-- Start --

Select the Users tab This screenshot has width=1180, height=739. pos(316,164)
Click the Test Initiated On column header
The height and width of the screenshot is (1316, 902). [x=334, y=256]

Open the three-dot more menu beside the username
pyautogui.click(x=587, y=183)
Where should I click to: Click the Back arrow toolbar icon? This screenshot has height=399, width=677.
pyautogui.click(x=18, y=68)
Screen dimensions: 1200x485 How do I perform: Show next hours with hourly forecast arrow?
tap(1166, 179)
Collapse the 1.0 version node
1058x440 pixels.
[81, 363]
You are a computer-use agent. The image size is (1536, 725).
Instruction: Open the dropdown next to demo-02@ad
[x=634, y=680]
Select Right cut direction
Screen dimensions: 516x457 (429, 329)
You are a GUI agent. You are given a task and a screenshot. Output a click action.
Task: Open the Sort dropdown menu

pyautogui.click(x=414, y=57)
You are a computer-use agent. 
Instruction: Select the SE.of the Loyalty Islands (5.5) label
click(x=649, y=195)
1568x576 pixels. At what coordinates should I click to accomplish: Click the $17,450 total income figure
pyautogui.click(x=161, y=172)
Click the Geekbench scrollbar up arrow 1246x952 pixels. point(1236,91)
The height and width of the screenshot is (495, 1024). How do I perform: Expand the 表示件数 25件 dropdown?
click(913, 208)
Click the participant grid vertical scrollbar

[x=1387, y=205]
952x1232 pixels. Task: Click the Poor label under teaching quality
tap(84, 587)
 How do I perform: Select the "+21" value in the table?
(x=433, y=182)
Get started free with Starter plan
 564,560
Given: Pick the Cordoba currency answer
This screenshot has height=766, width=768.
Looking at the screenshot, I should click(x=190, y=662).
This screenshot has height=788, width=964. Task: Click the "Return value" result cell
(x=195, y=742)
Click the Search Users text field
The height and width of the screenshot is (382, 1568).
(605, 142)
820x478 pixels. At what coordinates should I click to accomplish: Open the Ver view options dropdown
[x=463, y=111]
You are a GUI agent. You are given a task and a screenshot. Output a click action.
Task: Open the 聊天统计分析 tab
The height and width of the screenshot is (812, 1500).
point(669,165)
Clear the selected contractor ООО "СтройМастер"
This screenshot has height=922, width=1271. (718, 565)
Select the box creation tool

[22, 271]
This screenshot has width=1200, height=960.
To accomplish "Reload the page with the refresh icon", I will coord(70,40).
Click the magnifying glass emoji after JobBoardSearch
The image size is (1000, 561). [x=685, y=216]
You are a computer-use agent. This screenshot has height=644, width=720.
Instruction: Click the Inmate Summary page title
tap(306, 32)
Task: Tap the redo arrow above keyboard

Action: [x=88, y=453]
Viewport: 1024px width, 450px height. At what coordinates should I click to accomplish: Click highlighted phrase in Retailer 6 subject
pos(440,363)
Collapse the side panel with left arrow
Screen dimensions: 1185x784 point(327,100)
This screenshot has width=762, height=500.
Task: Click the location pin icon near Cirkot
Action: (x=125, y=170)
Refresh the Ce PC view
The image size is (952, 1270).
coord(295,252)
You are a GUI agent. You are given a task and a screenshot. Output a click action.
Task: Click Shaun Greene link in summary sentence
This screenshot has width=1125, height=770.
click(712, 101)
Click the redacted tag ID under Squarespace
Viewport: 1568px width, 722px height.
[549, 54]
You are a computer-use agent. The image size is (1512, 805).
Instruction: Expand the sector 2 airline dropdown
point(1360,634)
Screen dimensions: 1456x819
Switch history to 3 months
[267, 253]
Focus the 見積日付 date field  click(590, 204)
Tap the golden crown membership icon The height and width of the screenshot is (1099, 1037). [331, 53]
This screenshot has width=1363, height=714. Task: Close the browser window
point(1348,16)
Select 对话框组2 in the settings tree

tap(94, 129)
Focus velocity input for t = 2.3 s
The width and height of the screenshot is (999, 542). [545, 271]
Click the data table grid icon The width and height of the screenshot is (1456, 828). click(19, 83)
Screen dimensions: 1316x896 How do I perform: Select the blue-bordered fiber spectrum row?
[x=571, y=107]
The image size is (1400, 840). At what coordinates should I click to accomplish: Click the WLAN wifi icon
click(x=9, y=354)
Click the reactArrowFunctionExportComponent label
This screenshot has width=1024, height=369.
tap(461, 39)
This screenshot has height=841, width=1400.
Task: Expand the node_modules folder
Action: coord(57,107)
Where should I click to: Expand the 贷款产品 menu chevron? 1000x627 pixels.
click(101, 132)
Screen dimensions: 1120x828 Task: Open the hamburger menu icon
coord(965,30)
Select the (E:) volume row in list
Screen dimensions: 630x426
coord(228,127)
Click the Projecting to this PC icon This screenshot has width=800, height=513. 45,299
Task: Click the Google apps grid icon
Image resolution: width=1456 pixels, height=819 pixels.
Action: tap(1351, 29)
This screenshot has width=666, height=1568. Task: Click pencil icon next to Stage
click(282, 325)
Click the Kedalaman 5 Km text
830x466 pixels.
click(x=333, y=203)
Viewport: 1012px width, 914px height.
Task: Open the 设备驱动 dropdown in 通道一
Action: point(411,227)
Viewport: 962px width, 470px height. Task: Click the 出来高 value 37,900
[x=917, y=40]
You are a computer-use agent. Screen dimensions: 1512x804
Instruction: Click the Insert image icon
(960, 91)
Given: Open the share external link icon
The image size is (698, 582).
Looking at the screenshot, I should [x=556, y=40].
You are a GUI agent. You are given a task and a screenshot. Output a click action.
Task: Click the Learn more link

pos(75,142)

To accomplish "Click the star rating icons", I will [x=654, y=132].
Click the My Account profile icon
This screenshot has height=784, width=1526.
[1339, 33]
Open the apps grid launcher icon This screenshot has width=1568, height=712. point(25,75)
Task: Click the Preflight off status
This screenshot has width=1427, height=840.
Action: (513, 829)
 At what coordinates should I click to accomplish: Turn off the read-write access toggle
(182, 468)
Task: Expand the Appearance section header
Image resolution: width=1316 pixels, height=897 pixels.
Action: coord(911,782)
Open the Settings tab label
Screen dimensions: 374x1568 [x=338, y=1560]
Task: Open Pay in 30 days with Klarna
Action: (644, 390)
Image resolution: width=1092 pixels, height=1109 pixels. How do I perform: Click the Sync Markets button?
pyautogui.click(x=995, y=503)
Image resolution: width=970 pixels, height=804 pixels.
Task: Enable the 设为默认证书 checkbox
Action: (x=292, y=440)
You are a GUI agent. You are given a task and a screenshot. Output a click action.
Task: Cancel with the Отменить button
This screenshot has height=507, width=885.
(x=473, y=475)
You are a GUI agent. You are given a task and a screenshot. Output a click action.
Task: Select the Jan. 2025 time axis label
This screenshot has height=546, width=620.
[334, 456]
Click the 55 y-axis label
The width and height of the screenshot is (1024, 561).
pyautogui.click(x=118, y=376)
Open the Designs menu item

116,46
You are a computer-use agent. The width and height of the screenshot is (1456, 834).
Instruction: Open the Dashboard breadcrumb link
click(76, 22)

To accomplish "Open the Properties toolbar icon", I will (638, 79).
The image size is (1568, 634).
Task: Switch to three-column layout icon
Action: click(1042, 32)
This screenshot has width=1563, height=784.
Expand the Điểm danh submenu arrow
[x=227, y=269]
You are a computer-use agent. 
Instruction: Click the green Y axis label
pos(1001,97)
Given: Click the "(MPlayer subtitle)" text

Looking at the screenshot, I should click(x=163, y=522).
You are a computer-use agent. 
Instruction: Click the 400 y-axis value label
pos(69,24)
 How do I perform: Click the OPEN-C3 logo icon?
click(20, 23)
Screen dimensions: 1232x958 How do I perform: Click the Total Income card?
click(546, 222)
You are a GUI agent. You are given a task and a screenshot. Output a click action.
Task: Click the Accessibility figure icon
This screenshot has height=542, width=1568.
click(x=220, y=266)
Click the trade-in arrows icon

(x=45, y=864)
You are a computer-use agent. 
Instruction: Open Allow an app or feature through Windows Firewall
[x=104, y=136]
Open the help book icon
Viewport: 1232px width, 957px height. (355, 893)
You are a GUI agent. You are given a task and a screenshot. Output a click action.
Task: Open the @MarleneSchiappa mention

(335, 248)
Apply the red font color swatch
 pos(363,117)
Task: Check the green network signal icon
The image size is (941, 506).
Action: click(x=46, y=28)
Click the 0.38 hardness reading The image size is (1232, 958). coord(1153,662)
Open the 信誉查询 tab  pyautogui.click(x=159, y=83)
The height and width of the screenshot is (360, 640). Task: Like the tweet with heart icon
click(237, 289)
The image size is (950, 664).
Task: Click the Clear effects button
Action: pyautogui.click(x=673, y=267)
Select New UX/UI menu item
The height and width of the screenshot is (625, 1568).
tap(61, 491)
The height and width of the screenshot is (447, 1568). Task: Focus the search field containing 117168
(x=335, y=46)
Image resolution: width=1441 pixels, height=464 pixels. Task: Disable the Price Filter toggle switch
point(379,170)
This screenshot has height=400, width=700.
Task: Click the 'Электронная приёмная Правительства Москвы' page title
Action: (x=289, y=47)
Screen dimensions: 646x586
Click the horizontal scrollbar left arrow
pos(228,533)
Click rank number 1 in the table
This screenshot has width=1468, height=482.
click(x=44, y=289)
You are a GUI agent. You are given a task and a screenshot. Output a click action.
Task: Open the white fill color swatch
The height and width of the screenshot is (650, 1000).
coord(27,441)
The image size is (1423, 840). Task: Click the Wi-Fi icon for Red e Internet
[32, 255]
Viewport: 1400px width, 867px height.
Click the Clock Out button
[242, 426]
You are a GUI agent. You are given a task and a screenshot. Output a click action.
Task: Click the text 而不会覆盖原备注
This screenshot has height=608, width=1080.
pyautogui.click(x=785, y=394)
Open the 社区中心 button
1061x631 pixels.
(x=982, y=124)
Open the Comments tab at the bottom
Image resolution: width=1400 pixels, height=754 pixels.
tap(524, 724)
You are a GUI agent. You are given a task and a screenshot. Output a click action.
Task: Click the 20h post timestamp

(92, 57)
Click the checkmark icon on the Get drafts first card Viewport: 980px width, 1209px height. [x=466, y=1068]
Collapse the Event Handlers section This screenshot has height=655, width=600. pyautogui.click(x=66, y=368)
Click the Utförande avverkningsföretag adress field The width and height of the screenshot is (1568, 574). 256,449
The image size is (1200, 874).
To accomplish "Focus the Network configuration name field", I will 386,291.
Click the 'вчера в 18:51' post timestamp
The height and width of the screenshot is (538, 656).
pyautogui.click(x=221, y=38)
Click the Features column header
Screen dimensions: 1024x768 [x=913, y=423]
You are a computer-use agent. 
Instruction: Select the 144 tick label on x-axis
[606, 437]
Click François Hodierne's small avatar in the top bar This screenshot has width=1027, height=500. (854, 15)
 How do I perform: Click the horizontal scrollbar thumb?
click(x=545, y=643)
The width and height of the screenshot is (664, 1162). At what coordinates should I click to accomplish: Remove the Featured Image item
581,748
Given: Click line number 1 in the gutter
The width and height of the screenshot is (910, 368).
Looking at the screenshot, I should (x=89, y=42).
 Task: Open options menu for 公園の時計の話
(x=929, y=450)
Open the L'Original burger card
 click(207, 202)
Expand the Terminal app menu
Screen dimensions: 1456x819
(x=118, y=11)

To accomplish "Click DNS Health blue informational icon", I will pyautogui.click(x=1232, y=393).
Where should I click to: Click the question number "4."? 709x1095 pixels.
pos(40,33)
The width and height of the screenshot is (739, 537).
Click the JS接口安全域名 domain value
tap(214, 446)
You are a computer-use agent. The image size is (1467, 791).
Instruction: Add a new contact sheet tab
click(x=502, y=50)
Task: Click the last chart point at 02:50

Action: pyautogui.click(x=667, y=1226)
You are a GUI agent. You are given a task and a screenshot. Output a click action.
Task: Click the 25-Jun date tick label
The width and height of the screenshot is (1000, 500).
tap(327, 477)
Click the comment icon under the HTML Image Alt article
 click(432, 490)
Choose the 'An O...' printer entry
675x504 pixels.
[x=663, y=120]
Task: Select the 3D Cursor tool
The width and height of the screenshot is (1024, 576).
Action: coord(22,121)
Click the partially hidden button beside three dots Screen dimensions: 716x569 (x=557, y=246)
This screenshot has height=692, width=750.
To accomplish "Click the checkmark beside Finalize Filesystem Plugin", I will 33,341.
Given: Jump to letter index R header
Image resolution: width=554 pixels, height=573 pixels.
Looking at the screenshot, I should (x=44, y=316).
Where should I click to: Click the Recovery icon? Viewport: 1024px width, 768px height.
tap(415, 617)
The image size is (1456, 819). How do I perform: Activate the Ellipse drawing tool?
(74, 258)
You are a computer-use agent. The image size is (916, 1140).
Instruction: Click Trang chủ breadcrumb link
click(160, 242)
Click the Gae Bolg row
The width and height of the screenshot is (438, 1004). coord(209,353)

-- End --

== To be done ==
Copy the listing lines verbatim, starting at the line that contains "The image size is (1400, 840)." and ending at the line that contains "Action: (513, 829)", both included.

== Exercise result ==
The image size is (1400, 840). At what coordinates should I click to accomplish: Click the WLAN wifi icon
click(x=9, y=354)
Click the reactArrowFunctionExportComponent label
This screenshot has width=1024, height=369.
tap(461, 39)
This screenshot has height=841, width=1400.
Task: Expand the node_modules folder
Action: coord(57,107)
Where should I click to: Expand the 贷款产品 menu chevron? 1000x627 pixels.
click(101, 132)
Screen dimensions: 1120x828 Task: Open the hamburger menu icon
coord(965,30)
Select the (E:) volume row in list
Screen dimensions: 630x426
coord(228,127)
Click the Projecting to this PC icon This screenshot has width=800, height=513. 45,299
Task: Click the Google apps grid icon
Image resolution: width=1456 pixels, height=819 pixels.
Action: tap(1351, 29)
This screenshot has width=666, height=1568. Task: Click pencil icon next to Stage
click(282, 325)
Click the Kedalaman 5 Km text
830x466 pixels.
click(x=333, y=203)
Viewport: 1012px width, 914px height.
Task: Open the 设备驱动 dropdown in 通道一
Action: point(411,227)
Viewport: 962px width, 470px height. Task: Click the 出来高 value 37,900
[x=917, y=40]
You are a computer-use agent. Screen dimensions: 1512x804
Instruction: Click the Insert image icon
(960, 91)
Given: Open the share external link icon
The image size is (698, 582).
Looking at the screenshot, I should [x=556, y=40].
You are a GUI agent. You are given a task and a screenshot. Output a click action.
Task: Click the Learn more link

pos(75,142)

To accomplish "Click the star rating icons", I will [x=654, y=132].
Click the My Account profile icon
This screenshot has height=784, width=1526.
[1339, 33]
Open the apps grid launcher icon This screenshot has width=1568, height=712. point(25,75)
Task: Click the Preflight off status
This screenshot has width=1427, height=840.
Action: (513, 829)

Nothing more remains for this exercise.